Maxwell : Nextflow using apache ignite

Tp provide a primitive example for nextflow data processing, I used crystfel offline processing in it's most simple form. For this particular case, I selected roughly 10k images from cxidb, split the set of images into bunches of roughly equal size, and distribute the jobs as slurm jobs on the cluster. nextflow takes care of the orchestration of the job submission, so you don't have to work with complicated constructs of job-arrays and dependencies.

The sample aims to illustrate very few of nextflows features, likeĀ 

  • creating and feeding channels
  • pipe-lining processes
  • distributing the same channels to two processes
  • merging channels

The image gives a rough idea of the workflow.

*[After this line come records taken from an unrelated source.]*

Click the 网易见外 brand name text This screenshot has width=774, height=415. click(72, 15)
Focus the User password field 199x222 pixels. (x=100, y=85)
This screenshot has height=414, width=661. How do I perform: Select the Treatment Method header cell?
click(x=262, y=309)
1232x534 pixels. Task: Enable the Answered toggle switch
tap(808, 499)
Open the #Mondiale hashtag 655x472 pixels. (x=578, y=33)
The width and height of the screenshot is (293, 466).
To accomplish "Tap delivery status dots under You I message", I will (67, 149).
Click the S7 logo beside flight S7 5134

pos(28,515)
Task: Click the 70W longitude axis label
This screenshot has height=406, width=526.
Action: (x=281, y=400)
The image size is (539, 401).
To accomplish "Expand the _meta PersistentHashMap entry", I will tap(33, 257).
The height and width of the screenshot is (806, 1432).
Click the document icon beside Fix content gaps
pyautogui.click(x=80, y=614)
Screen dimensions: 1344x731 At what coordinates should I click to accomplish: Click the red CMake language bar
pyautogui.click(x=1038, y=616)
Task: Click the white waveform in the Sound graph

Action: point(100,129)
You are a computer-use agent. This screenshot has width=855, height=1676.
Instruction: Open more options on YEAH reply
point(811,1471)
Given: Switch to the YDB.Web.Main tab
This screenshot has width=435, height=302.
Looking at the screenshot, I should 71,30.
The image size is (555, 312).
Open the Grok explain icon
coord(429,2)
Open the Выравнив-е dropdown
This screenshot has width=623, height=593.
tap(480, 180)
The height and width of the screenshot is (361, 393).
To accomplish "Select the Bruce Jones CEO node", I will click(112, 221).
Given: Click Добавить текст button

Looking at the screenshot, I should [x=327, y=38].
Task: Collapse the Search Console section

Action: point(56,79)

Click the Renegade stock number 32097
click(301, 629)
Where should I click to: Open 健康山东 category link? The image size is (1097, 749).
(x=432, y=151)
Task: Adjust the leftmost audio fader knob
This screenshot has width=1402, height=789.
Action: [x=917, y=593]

Nextflow supports a number of different executors. Slurm is one of them and presumably the natural choice on Maxwell. Others are kubernetes, or apache ignite. This example aims to illustrate the use of ignite.

Content



The job submission script

A sample submission script could look like this:

nextflow job submission script
#!/bin/bash
#SBATCH --time=0-02:00:00
#SBATCH --nodes=4
#SBATCH --partition=upex
#SBATCH --job-name=nextflow-ignite-single-nodes-4-280
#SBATCH --dependency=singleton
#SBATCH --output=nextflow-ignite-single-nodes-4-280.out
#SBATCH --tasks-per-node=1
#SBATCH --constraint=Gold-6240
export LD_PRELOAD=""

export NXF_VER=19.09.0-edge
export NXF_CLUSTER_SEED=$(shuf -i 0-16777216 -n 1)
export NXF_ANSI_LOG=false
export NXF_ANSI_SUMMARY=false

rm -rf .nextflow* $HOME/.nextflow* work outdir/*
rm -rf procdir; mkdir -p procdir

source /etc/profile.d/modules.sh
module load mpi/openmpi-x86_64
module load crystfel

report="${SLURM_JOB_NAME}.report.html"
num_images=$(ls -1 /beegfs/desy/group/it/ReferenceData/cxidb/ID-21/cxidb-21-run01[34]*/data1/LCLS*.h5 | wc -l)
URL="https://desycloud.desy.de/remote.php/webdav/Maxwell/nextflow/${SLURM_JOB_NAME}-${SLURM_JOB_ID}"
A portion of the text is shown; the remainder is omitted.